China holds key to teaming up with US for green energy

A smart power grid can incorporate energy from solar and wind farms. (AFP)

Published
By Staff Writer

A key to partnering China and the United States on clean energy initiatives such as renewable power and "smart" power grids is finding the right decision makers in China's centralised government, an expert said.

"In something like energy it's easier to have an authoritative structure than it is to be completely fragmented where you have a gazillion competitors," Peggy Liu, the chair of the non-profit group the Joint US-China Co-operation on Clean Energy (JUCCCE) told Reuters.

JUCCCE, which developed out of a forum held by the Massachusetts Institute of Technology on the future of Chinese energy, seeks to foster innovation between professionals from both countries on energy from business, academia, design and other sectors. Jim Rogers, Duke Energy's chair and chief executive, and Richard Branson, the chair of Virgin Group, are some of JUCCCE's board members.

The goal is not to sign memorandums of understanding that countless delegations between the world's top two energy consumers have signed until now. "You can't really point to the impact of these MoUs," said Liu. Rather, collaborations under JUCCCE can provide decision makers in China – including more than 600 mayors of cities with more than one million people – with "restaurant-style menus" of energy solutions.

The US would benefit by providing engineering, technical and financing expertise.

"You want major US companies to be crawling all over these case studies," said Liu, a Chinese-American who now lives in Shanghai.

The lessons learned in transforming China to clean energy could be put to good use in the US.
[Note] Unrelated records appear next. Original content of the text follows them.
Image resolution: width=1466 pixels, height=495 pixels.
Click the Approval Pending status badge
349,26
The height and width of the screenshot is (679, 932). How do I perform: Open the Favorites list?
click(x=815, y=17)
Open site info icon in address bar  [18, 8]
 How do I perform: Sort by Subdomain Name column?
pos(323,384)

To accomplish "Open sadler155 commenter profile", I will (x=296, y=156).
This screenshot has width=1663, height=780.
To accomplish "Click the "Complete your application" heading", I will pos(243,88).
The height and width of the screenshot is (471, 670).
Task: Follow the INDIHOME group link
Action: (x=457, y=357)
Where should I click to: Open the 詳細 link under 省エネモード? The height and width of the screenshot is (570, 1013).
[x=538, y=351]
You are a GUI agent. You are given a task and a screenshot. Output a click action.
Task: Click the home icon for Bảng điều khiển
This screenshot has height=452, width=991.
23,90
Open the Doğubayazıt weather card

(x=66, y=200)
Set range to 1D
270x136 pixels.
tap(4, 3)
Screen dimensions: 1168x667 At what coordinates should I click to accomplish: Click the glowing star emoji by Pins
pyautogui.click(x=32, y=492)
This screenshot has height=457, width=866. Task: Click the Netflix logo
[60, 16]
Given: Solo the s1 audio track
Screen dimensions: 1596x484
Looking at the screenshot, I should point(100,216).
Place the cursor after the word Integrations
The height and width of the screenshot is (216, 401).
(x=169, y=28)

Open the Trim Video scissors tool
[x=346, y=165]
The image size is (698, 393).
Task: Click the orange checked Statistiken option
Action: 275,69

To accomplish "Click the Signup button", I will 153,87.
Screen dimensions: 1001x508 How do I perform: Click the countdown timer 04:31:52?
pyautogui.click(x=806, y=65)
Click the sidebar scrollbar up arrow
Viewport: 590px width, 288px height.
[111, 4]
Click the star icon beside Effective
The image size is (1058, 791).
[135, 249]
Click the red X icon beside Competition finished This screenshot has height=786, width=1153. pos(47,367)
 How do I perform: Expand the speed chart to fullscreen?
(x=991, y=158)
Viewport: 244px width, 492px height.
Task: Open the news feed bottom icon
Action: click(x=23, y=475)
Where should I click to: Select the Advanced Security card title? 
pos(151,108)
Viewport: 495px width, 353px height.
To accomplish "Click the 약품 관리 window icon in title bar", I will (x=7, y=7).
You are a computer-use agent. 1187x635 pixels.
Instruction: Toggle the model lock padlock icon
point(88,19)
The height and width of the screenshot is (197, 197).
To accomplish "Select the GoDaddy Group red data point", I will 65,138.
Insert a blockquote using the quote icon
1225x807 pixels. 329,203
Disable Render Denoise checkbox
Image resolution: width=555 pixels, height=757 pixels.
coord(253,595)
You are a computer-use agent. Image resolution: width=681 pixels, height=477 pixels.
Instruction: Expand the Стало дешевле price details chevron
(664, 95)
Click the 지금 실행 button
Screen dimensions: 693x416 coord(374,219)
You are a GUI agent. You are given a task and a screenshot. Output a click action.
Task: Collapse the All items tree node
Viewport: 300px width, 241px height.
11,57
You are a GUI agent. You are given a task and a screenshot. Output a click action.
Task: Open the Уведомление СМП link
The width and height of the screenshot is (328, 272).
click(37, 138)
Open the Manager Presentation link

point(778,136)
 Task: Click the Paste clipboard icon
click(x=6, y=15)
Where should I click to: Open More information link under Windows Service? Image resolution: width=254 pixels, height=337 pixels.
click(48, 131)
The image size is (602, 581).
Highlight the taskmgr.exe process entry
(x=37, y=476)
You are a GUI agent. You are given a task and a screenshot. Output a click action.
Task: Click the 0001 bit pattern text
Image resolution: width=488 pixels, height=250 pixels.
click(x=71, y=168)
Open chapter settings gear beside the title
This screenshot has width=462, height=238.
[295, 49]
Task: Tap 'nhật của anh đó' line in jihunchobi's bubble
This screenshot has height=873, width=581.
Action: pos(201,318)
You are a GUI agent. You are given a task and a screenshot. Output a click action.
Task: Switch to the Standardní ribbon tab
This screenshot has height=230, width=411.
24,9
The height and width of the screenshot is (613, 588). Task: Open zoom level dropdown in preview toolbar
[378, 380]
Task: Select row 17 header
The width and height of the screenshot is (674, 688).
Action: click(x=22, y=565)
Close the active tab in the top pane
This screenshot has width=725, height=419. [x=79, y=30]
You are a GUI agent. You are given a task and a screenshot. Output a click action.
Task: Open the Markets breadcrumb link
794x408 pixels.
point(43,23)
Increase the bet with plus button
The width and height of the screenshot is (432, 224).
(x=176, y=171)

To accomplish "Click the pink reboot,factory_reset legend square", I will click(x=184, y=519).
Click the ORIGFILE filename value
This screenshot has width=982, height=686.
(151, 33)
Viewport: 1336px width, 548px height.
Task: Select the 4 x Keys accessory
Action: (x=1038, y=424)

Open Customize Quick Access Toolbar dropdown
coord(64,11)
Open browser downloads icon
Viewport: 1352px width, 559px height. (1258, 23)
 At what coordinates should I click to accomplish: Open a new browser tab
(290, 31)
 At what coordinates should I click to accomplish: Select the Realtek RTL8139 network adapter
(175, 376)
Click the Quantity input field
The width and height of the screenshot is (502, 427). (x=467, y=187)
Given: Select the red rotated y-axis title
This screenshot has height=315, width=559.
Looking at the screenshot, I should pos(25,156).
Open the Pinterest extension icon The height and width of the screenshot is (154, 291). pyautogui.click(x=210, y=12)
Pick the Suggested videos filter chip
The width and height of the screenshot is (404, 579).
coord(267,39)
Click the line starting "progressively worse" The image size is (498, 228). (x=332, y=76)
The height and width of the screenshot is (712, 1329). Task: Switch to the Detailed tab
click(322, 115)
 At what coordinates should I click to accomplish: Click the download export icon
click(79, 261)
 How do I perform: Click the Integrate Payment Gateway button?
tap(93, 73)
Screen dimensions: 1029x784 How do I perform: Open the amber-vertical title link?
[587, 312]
JUCCCE focuses on energy problems that have the best chance of being helped within three years. such as building smart grid power transmission, making transportation more efficient, green buildings and renewable energy sources such as solar and wind. For instance, China has only two main power grid companies, including the state power company, while the US has thousands. So pushing China to adopt a smart power grid that would have the data-processing ability to allow massive additions of intermittent energy from solar and wind farms could be a matter of convincing as few as 10 people, said Liu.